Organisation: Radio-Canada

Organisation size: Big

Publication date: 10 Nov 2019

Credit: Nael Shiab, Melanie Julien,

Project description:

One of the highlights of the 2019 Canadian election were the two political leaders debates, organized by a consortium of national media outlets. Since Canada is a bilingual country, one debate was in French and the other one was in English. For the French one, we produced this data visualization during the night, broken in three parts, to explain what happened to the voters.
 

Impact reached:

This project was the front story of our national website the morning after the debate. At first, the plan was to have a simple text article to summarize what happened during the debate. We proposed this project instead. The stakes were high because the leaders’ debate is a very critical event in Canadian elections. But we’ve been able to demonstrate that it’s possible to publish a complex data visualization story very quickly. The public responded very well to it with great engagement time and many positive comments on our work. We were the only media outlet to have a data-driven story published only a few hours after this live event on TV, which really put us in the spotlight.

Techniques/technologies used:

During the debate, four people were in charge of filling a Google Sheet with the details of each intervention by a leader. They worked on a recorded version of the debate, to be able to listen several times to some interventions or to ask second opinions from someone on the team if needed.

For the analysis and the data visualizations, many things were coded before the debate. A Python script connected to the Google Sheet and calculated several indicators (number of attacks, most talked topic by the leaders, etc.) to help to point to the most interesting facts of the debate. This Python script also outputted a JSON file directly usable for the data visualizations.

The design and coding of the data visualizations were made before the debate. The visualizations were coded in JavaScript with D3 and rendered into canvas elements, for performance reasons, especially for mobile devices. The coding of the data visualizations was made to be very flexible. Our scrolly telling template, based on React, was built with the same goal.

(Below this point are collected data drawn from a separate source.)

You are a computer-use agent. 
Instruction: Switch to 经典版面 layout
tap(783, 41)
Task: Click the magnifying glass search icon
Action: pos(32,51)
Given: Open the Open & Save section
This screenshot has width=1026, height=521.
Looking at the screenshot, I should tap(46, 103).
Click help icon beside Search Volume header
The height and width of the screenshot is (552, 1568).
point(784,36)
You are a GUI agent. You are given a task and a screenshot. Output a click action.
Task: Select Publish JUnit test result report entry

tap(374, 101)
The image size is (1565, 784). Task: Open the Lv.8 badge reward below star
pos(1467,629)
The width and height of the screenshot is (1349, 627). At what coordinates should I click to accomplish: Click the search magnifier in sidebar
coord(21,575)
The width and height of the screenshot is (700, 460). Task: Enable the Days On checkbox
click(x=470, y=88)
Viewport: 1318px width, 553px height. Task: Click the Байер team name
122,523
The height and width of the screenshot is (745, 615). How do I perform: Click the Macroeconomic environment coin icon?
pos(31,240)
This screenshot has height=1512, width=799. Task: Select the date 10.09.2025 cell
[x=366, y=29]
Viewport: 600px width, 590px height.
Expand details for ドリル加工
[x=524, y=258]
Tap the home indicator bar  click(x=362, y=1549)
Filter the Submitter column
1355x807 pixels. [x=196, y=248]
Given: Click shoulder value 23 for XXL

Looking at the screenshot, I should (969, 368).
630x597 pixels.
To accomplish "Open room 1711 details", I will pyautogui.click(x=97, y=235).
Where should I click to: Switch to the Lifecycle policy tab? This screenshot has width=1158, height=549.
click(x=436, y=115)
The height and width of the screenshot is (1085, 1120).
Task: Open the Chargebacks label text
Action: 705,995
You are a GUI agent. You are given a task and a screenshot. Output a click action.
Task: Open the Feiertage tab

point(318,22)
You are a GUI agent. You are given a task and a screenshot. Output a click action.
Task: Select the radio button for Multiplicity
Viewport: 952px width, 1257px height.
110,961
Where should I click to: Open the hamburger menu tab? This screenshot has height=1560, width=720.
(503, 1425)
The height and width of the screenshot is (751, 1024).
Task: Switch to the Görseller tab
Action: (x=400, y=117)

We decided on the order of the story elements and we wrote the story itself right after the debate.
 

What was the hardest part of this project?

The pressure was very high for publishing this project. The debate was scheduled to start at 8:00 pm and to end at 10:00 pm. Our story had to be published before 6:00 am the next morning. We had roughly 10 hours to make an entire transcript of the debate, to identify each topic, each attack, to write the story and to code complete data visualizations.

To succeed, we needed to prepare as much as possible in advance. For example, for the Python analysis and the JavaScript data visualizations, we worked on the previous leaders’ debate (four years ago) to test our concepts on some relevant data. In JavaScript, all of the code was built around very flexible functions, to allow us to change easily and quickly the order of the elements or their animations.

Since the leader debates is a critical part of Canadian elections, we did a general rehearsal a few days before the French debate to test our plan and our code. We actually failed that night, unable to publish anything before the deadline! We made many changes in the way we worked, which made us faster and more efficient in our tasks.

This whole planning and rehearsal process was key to our success.
 

What can others learn from this project?

I hope other data reporters will learn that it could be very interesting to plan a data-driven visualizations coverage for some scheduled events (other than elections). We know in advance that some events are critical and will be talked about. It’s an opportunity to push forward an innovative work that will have great visibility.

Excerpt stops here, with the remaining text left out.